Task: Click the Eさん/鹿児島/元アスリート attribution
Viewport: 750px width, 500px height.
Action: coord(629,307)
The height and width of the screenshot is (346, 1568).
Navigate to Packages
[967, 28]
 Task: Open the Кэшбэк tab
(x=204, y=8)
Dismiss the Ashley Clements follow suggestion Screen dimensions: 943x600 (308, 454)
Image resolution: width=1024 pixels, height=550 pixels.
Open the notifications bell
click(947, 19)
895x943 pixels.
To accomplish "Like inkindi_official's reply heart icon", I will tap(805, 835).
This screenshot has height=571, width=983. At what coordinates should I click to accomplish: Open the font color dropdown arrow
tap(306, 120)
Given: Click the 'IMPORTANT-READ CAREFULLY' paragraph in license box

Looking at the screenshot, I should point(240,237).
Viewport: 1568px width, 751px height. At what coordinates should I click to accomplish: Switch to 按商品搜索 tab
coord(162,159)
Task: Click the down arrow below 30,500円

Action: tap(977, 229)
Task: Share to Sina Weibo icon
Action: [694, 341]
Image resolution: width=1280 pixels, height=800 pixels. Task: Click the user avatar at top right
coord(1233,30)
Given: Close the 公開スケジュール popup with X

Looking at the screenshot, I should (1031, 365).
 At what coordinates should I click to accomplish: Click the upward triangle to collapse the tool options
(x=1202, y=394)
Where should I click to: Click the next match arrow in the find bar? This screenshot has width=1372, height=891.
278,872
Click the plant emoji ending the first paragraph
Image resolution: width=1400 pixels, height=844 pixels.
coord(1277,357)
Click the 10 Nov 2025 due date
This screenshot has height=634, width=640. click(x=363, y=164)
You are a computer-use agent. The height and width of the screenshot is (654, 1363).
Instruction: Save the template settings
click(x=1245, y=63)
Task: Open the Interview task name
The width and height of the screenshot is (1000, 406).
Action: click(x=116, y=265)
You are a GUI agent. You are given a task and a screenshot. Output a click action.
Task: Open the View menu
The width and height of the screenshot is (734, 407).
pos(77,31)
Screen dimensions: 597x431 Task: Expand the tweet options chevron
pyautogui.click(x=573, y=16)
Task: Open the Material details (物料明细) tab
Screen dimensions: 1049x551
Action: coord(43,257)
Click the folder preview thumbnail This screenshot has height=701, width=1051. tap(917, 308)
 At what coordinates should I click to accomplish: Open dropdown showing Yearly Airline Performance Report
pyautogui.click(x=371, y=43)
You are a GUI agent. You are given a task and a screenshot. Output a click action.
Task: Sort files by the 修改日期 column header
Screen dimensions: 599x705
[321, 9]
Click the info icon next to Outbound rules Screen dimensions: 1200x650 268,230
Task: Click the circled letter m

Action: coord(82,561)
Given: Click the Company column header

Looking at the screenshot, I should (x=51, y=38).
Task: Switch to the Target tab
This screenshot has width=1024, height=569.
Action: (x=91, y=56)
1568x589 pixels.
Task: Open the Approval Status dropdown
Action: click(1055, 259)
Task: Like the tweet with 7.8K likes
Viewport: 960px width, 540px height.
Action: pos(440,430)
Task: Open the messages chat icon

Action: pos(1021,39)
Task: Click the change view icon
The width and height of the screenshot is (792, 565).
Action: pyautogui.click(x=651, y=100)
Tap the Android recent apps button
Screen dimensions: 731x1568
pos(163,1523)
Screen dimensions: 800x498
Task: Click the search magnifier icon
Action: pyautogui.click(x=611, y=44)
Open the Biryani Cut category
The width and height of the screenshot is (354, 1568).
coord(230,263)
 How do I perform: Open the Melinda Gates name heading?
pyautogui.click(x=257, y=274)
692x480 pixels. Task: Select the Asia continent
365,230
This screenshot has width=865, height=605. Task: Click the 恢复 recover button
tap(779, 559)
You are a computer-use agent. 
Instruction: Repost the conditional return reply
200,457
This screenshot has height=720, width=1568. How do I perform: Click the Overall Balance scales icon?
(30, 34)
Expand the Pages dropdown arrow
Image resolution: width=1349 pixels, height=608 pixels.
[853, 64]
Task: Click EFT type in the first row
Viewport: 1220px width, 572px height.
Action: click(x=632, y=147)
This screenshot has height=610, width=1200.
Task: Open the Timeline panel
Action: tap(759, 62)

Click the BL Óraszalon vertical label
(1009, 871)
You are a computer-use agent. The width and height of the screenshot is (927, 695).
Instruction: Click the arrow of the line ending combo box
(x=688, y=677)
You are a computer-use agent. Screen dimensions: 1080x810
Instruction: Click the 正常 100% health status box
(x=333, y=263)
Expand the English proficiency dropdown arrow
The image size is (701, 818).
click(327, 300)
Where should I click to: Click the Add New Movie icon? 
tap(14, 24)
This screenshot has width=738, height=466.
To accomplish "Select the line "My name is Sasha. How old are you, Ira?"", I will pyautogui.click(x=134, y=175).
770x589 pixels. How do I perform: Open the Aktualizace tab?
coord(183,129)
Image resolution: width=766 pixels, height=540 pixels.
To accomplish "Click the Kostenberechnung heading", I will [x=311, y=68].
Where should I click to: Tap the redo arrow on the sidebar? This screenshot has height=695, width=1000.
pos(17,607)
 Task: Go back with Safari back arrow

══════════════════════════════

[GOAL OF THE EXERCISE] Reproduce all of the entries word for word. Omit nothing.

[RESPONSE TO THIS EXERCISE]
Task: Click the Eさん/鹿児島/元アスリート attribution
Viewport: 750px width, 500px height.
Action: coord(629,307)
The height and width of the screenshot is (346, 1568).
Navigate to Packages
[967, 28]
 Task: Open the Кэшбэк tab
(x=204, y=8)
Dismiss the Ashley Clements follow suggestion Screen dimensions: 943x600 (308, 454)
Image resolution: width=1024 pixels, height=550 pixels.
Open the notifications bell
click(947, 19)
895x943 pixels.
To accomplish "Like inkindi_official's reply heart icon", I will tap(805, 835).
This screenshot has height=571, width=983. At what coordinates should I click to accomplish: Open the font color dropdown arrow
tap(306, 120)
Given: Click the 'IMPORTANT-READ CAREFULLY' paragraph in license box

Looking at the screenshot, I should point(240,237).
Viewport: 1568px width, 751px height. At what coordinates should I click to accomplish: Switch to 按商品搜索 tab
coord(162,159)
Task: Click the down arrow below 30,500円

Action: tap(977, 229)
Task: Share to Sina Weibo icon
Action: [694, 341]
Image resolution: width=1280 pixels, height=800 pixels. Task: Click the user avatar at top right
coord(1233,30)
Given: Close the 公開スケジュール popup with X

Looking at the screenshot, I should (1031, 365).
 At what coordinates should I click to accomplish: Click the upward triangle to collapse the tool options
(x=1202, y=394)
Where should I click to: Click the next match arrow in the find bar? This screenshot has width=1372, height=891.
278,872
Click the plant emoji ending the first paragraph
Image resolution: width=1400 pixels, height=844 pixels.
coord(1277,357)
Click the 10 Nov 2025 due date
This screenshot has height=634, width=640. click(x=363, y=164)
You are a computer-use agent. The height and width of the screenshot is (654, 1363).
Instruction: Save the template settings
click(x=1245, y=63)
Task: Open the Interview task name
The width and height of the screenshot is (1000, 406).
Action: click(x=116, y=265)
You are a GUI agent. You are given a task and a screenshot. Output a click action.
Task: Open the View menu
The width and height of the screenshot is (734, 407).
pos(77,31)
Screen dimensions: 597x431 Task: Expand the tweet options chevron
pyautogui.click(x=573, y=16)
Task: Open the Material details (物料明细) tab
Screen dimensions: 1049x551
Action: coord(43,257)
Click the folder preview thumbnail This screenshot has height=701, width=1051. tap(917, 308)
 At what coordinates should I click to accomplish: Open dropdown showing Yearly Airline Performance Report
pyautogui.click(x=371, y=43)
You are a GUI agent. You are given a task and a screenshot. Output a click action.
Task: Sort files by the 修改日期 column header
Screen dimensions: 599x705
[321, 9]
Click the info icon next to Outbound rules Screen dimensions: 1200x650 268,230
Task: Click the circled letter m

Action: coord(82,561)
Given: Click the Company column header

Looking at the screenshot, I should (x=51, y=38).
Task: Switch to the Target tab
This screenshot has width=1024, height=569.
Action: (x=91, y=56)
1568x589 pixels.
Task: Open the Approval Status dropdown
Action: click(1055, 259)
Task: Like the tweet with 7.8K likes
Viewport: 960px width, 540px height.
Action: pos(440,430)
Task: Open the messages chat icon

Action: pos(1021,39)
Task: Click the change view icon
The width and height of the screenshot is (792, 565).
Action: pyautogui.click(x=651, y=100)
Tap the Android recent apps button
Screen dimensions: 731x1568
pos(163,1523)
Screen dimensions: 800x498
Task: Click the search magnifier icon
Action: pyautogui.click(x=611, y=44)
Open the Biryani Cut category
The width and height of the screenshot is (354, 1568).
coord(230,263)
 How do I perform: Open the Melinda Gates name heading?
pyautogui.click(x=257, y=274)
692x480 pixels. Task: Select the Asia continent
365,230
This screenshot has width=865, height=605. Task: Click the 恢复 recover button
tap(779, 559)
You are a computer-use agent. 
Instruction: Repost the conditional return reply
200,457
This screenshot has height=720, width=1568. How do I perform: Click the Overall Balance scales icon?
(30, 34)
Expand the Pages dropdown arrow
Image resolution: width=1349 pixels, height=608 pixels.
[853, 64]
Task: Click EFT type in the first row
Viewport: 1220px width, 572px height.
Action: click(x=632, y=147)
This screenshot has height=610, width=1200.
Task: Open the Timeline panel
Action: tap(759, 62)

Click the BL Óraszalon vertical label
(1009, 871)
You are a computer-use agent. The width and height of the screenshot is (927, 695).
Instruction: Click the arrow of the line ending combo box
(x=688, y=677)
You are a computer-use agent. Screen dimensions: 1080x810
Instruction: Click the 正常 100% health status box
(x=333, y=263)
Expand the English proficiency dropdown arrow
The image size is (701, 818).
click(327, 300)
Where should I click to: Click the Add New Movie icon? 
tap(14, 24)
This screenshot has width=738, height=466.
To accomplish "Select the line "My name is Sasha. How old are you, Ira?"", I will pyautogui.click(x=134, y=175).
770x589 pixels. How do I perform: Open the Aktualizace tab?
coord(183,129)
Image resolution: width=766 pixels, height=540 pixels.
To accomplish "Click the Kostenberechnung heading", I will [x=311, y=68].
Where should I click to: Tap the redo arrow on the sidebar? This screenshot has height=695, width=1000.
pos(17,607)
 Task: Go back with Safari back arrow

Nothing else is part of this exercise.